Go to contents

Lingering problem of nurses being bullied

Posted January. 14, 2019 07:38,   

Updated January. 14, 2019 07:38


In March last year, the South Korean government announced an ambitious plan to improve nurses’ working conditions. The Health and Welfare Ministry said it would revoke licenses from perpetrators, be it a doctor or nurse, who molests rookie nurses. The government also decided to operate "nurse human rights center" for reporting and giving counseling on "taeum" (bullying) practice.

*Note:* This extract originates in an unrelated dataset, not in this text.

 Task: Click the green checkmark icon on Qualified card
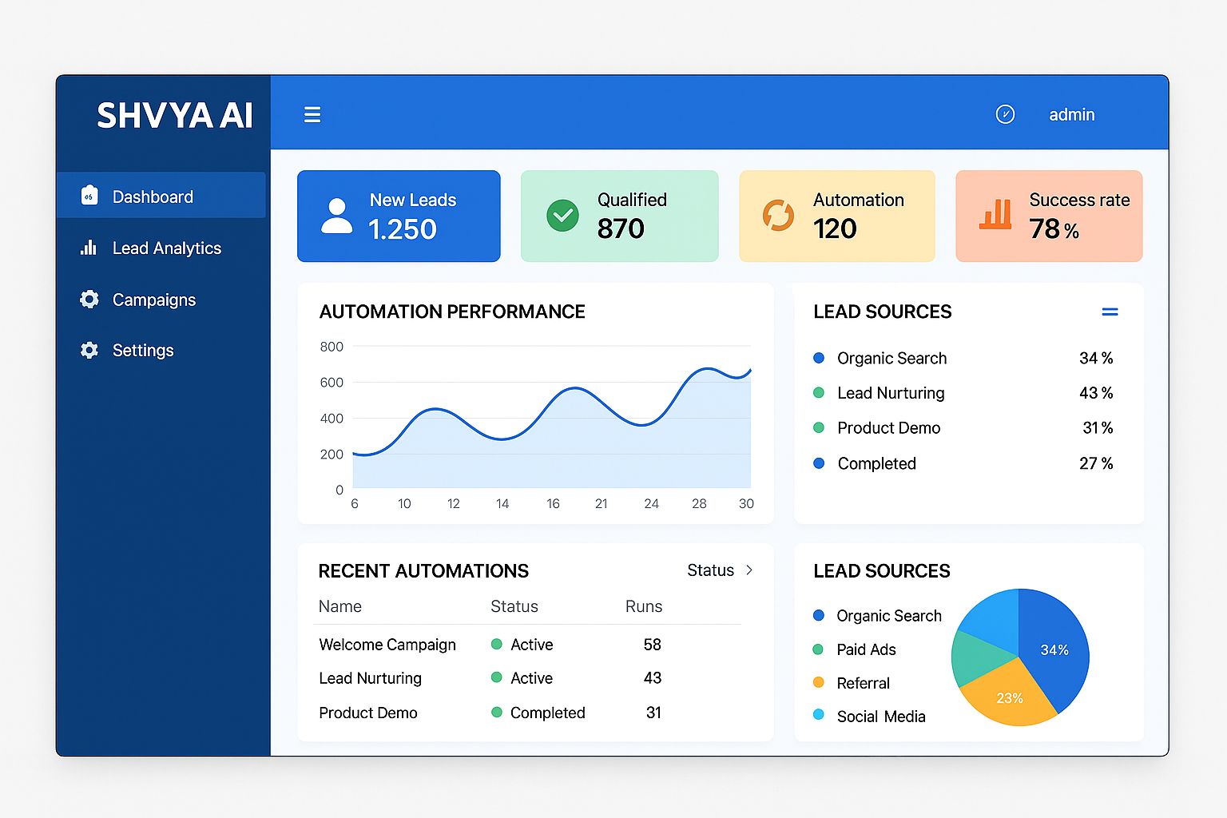click(x=562, y=216)
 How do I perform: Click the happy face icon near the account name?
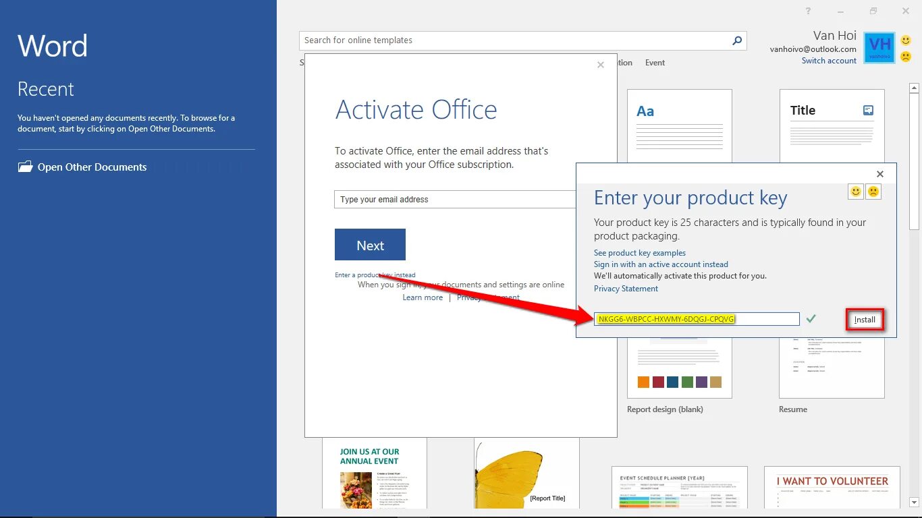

About one year has passed, but critics say little has improved at nurses’ workplaces. Gathering news based on complaints made by nurses, The Dong-A Ilbo learned that few of the government’s measures have been implemented. Unlike the government’s announcement, perpetrators or bullies do not have their licenses actually revoked at present. Eleven months have passed since the measures were announced, but a revision of the Healthcare Act, which includes related provisions, has not been approved by the parliamentary Health and Welfare Committee yet.

Nurse human rights center is not functional at all. When the ministry announced that it would open and operate the center at the Korean Nurses Association in March last year, the association already had a counseling center in place. It means the center has only been renamed. Since then, the government has not provided any notable assistance to the center. “Both senior nurses and junior nurses are the association’s members,” an official of the association said. “Since it is difficult to ensure objectivity, let alone conducting proper investigation of the situation, we requested the government to establish an independent center, but the government has not accepted.”

Critics also say that a trainer nurse system, which is meant to ease nurses’ workload to prevent bullying, has had little impact as well. Trainer nurses will be deployed at national and public hospitals on a trial basis beginning this year. Since about 94 percent of hospitals nationwide are private, the measure has little impact. More than anything, each nurse has to take care of more than four patients in Korea, which is more than double the comparable number in advanced countries such the U.S. and Japan. As lack of nursing staff leads to poor working conditions, which in turn spawns the culture of bullying, working conditions should be improved before anything, nurses say.

In the wake of suicide by a 20-something nurse about one year after a similar incident, it may not be proper to hold the practice of bullying and substandard working conditions at hospitals solely responsible for the tragedy. Whenever such an incident happens, authorities make a fuss out of it and announce a flurry of measures, but they become oblivious over time, which is a deep-rooted problem in our society. This may be the real reason behind young nurses taking their own lives. Korea should correct such an ill before it gets too late and loses more lives.